Дом боли (Хафизов) - страница 75

– Предлагаю стоя, – поддержал Егор и торжественно поднялся.

Нехотя поднялась и Елена 2-я, которую, честно говоря, всегда нервировали приступы мужской сентиментальности.

– На "х", да не хвост, кривой, да не рог, чуткий, да не пес! – звонко, неожиданно крикнула юная притворщица Елена 1-я. Ей, оказывается, стало не плохо, а смешно от двусмысленной загадки.

Она стояла в дверях кухни и держала в руках сквозь платок все, что осталось от лихого бывшего авиапехотинца Ария и когда-то составляло его гордость, но, по мнению Елены 2-й, не годилось в пищу. Если бы знали молодые офицеры, что их тост так быстро сбылся!

И если бы знал Арий, что и по ту сторону жизни его беспокойная плоть попала в заветную стихию женских ручек!
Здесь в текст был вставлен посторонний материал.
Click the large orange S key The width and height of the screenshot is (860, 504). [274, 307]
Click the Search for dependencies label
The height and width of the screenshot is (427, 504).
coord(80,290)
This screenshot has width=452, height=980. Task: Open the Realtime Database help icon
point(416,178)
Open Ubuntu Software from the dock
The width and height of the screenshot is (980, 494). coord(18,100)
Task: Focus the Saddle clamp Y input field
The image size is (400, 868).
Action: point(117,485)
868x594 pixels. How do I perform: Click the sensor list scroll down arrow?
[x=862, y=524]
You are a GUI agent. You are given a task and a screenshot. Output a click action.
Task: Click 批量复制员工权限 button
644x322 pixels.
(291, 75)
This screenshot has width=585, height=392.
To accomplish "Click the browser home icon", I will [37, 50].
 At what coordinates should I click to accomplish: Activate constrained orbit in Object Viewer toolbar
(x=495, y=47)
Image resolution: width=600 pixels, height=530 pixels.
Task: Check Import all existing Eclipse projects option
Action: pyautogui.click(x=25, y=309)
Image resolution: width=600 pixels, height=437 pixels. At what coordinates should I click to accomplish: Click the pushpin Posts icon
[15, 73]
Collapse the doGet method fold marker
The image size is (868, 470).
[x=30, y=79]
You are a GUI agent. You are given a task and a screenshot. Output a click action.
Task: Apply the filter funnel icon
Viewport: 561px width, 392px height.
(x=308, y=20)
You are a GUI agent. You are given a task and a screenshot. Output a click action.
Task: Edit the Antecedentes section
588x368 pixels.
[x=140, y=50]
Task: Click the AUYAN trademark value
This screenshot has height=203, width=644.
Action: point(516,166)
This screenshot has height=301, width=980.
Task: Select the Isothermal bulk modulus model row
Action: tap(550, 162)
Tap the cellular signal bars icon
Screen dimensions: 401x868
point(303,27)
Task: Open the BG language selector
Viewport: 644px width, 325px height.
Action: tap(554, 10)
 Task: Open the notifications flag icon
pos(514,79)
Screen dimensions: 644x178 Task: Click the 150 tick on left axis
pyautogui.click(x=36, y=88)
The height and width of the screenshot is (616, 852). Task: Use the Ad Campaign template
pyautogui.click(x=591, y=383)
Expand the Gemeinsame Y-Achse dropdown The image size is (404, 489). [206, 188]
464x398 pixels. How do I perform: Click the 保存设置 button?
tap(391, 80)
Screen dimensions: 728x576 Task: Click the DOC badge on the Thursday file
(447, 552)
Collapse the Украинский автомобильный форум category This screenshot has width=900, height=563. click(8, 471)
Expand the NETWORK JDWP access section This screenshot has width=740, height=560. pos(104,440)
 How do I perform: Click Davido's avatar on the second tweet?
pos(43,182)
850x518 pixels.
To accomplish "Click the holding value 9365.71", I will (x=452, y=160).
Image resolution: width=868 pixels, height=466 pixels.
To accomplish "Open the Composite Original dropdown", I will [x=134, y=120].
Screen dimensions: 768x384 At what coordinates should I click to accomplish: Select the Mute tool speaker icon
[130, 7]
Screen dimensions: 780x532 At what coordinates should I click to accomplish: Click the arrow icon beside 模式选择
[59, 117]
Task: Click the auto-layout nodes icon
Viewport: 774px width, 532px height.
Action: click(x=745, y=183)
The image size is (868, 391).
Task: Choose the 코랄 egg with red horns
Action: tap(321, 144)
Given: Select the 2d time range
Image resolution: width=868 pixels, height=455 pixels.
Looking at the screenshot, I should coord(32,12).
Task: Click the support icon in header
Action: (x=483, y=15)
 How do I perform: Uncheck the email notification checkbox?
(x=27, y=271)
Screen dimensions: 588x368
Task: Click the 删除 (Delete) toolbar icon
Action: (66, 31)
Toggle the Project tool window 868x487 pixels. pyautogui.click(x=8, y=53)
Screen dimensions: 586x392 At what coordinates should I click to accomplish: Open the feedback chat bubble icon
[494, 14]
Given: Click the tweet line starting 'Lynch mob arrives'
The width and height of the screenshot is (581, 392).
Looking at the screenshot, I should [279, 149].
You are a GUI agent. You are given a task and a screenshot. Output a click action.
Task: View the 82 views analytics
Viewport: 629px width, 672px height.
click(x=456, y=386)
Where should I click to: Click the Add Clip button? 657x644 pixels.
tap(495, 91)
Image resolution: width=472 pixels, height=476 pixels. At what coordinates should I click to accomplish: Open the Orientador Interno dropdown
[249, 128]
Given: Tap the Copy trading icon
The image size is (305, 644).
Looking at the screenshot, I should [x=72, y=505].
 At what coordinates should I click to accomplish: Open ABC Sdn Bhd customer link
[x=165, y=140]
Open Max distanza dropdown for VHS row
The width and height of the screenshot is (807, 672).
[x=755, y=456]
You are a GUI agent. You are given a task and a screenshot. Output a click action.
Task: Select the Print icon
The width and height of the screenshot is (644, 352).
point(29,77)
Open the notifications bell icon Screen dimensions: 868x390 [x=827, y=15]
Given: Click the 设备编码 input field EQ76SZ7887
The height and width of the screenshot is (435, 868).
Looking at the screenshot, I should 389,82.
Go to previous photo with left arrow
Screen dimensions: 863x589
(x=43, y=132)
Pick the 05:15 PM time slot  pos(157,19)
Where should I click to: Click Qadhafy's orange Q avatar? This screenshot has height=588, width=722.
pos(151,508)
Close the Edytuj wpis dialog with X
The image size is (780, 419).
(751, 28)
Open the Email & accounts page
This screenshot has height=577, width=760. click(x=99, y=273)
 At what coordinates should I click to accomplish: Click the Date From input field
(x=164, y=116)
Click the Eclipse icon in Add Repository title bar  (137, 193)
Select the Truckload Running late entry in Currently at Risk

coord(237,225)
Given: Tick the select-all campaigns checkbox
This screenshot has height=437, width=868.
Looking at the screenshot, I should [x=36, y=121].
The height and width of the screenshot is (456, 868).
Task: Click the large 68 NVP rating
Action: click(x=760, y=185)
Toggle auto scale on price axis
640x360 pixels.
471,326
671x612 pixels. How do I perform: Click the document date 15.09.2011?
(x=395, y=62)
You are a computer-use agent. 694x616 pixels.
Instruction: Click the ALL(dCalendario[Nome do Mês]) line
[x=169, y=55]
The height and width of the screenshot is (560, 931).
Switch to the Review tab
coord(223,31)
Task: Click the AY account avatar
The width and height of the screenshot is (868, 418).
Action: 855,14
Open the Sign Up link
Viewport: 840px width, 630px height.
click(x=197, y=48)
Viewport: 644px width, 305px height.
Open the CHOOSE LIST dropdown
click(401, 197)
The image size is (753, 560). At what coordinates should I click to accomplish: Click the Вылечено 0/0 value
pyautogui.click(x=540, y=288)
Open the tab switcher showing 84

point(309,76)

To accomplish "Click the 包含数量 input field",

Так завершился цикл бесконечного физического перевоплощения по Днищеву.


Прошло, вероятно, немало времени с тех пор, как Алеша отбился от санитаров. Часы остановились, и длительность блуждания угадывалась по голоду и изнеможению. Холод каменного подземелья, поначалу даже приятный после уличной жары, теперь терзал и тряс его, как ток.

Алеша неподвижно сидел на саркофаге, выпрямив спину и положив руки на колени, и смотрел прямо перед собой. Тишина отдавалась в ушах и разносилась ватным эхом, свет гас как в театре, но в десятки раз медленнее. Или в сотни раз? Время текло без берегов.

Здесь, под землей, не существовало естественного временного цикла: дней, ночей, недель, месяцев, но существовало, по-видимому, какое-то его искусственное подобие, как в театре, где актеры притворяются, что за два часа, проведенные ими на сцене, пролетели целые годы. Здесь, однако, не было ни сцены, ни актеров, ни зрителей, и это незначительное обстоятельство потрясло Алешу.

Значит, это придумано даже не для кого-то!

Что, если нас мучают совсем не потому, что такова реальная необходимость жизни? – подумалось ему. Что, если наши (мои) мучения являются по отношению к настоящей жизни чем-то необязательным, как театральное изображение казни, после которого актер может преспокойно отправиться домой или в бар, по отношению к настоящей казни, на которую осужденного, если что, притащат силой.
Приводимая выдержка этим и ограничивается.